Politics and non-profit organizations
For 40 years Ron was active in the High Country Republican Club, an organization he helped to found. Although still a great supporter of the principles espoused by the Republican Party, he’s finds new energy in the Tea Party, which is concerned with reviewing and assessing how true elected officials are to the principles of their parties.
Ron began attending Evergreen Kiwanis meetings when he was 19 but had to wait until he was 21 to join. He’s been a Kiwanian ever since, active in the Conifer Kiwanis in later years.
In 1960 he was appointed by the Evergreen Kiwanis to run the bell-ringing program for the Salvation Army. At that time there were just a couple of kettles, and all the money went to the district office in Denver. Enthralled by the fact that the needy were all helped but not with cash, he was inspired to form the Salvation Army Extension Unit in Evergreen, enabling most of the money raised to stay in the mountain area. He served as the leader for many years and is proud of the fact that he’s rung the bell with each of his 13 grandchildren at one time or another. He and his family often took in homeless people in the area while other arrangements could be made.

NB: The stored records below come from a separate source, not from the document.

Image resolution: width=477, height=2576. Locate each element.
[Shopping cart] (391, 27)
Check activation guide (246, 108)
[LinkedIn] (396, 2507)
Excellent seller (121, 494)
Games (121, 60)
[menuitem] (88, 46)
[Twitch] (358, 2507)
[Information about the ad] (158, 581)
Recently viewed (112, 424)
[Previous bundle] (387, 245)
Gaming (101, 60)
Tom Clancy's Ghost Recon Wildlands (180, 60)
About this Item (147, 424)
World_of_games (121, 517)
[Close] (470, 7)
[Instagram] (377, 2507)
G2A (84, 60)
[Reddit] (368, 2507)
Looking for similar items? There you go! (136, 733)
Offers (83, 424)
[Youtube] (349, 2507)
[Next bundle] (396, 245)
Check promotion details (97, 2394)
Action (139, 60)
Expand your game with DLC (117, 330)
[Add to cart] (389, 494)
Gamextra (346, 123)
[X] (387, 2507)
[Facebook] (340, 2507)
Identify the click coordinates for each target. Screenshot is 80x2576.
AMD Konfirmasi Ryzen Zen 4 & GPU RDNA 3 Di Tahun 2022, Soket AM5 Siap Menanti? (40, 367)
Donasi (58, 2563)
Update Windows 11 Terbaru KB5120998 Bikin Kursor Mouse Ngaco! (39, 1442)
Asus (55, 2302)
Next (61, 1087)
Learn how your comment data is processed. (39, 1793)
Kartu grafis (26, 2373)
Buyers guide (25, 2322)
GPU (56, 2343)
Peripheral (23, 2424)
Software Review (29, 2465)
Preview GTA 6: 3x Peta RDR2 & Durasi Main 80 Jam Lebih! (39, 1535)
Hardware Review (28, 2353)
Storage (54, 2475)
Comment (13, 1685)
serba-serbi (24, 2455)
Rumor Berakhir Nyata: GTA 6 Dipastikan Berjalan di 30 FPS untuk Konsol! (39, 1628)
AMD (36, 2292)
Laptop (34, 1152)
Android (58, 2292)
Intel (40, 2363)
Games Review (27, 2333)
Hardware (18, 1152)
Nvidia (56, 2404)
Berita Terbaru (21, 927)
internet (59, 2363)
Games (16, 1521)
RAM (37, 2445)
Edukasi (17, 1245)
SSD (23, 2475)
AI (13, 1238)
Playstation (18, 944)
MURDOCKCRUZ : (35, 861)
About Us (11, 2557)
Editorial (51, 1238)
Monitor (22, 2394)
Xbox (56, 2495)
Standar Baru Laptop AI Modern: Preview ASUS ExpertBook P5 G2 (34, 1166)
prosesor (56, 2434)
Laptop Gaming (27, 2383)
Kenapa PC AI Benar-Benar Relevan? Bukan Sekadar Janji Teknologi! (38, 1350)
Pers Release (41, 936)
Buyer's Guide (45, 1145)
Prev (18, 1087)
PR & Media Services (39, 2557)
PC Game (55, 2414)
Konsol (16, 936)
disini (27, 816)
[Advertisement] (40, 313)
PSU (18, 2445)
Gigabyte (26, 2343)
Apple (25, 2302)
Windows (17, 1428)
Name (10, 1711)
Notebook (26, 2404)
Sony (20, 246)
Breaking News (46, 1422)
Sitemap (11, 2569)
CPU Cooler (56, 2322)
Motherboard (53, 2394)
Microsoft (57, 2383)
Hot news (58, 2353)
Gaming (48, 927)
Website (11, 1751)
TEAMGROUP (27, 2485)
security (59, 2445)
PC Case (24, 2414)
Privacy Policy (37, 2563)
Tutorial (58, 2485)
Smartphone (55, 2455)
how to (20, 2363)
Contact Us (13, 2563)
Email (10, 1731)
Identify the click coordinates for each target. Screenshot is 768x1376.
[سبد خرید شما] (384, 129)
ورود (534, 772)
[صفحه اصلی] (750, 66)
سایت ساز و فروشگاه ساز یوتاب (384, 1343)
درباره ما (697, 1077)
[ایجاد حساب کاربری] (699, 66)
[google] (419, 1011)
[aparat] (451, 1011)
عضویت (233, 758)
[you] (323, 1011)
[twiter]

Ron was part of initiating the Palmer Drug Abuse Program, a short-lived effort. He was active in MAFIA (Mountain Area Families In Action), formed to deter use of drugs and alcohol by school children in the 1970s and 80s.
In the 1960s and 70s, Ron was involved with a group called Operation Rescue, which was committed to expressing resistance to abortion procedures in the Denver area. The group staged sit-ins at abortion clinics; but Ron’s hesitancy about obstructing the entry into public buildings caused him to become a liaison with Denver and Aurora police departments to mitigate parking, signage and access issues. He was arrested multiple times in Denver, Boulder and Aurora and was even convicted of an act of terrorism in Aurora, for which he was sentenced to six months of community service at a pregnancy center.
During one altercation, he had been challenged by a worker at one of the clinics about what he was doing to help children after they were born. As a result, he helped in the formation of the Mountain Area Pregnancy Center, providing a facility for them for 10 years in Marshdale.
Looking back
Ron will surely be remembered as one of the most controversial figures Evergreen has called a local.
As the Sternbergs wrote in their book, Evergreen, Our Mountain Community, “He’s one of those strong-minded individuals that some people love, and others love to hate.”
Regrets? “It’s not the mistakes I’ve made, it’s all the things I’ve left undone,” Ron said.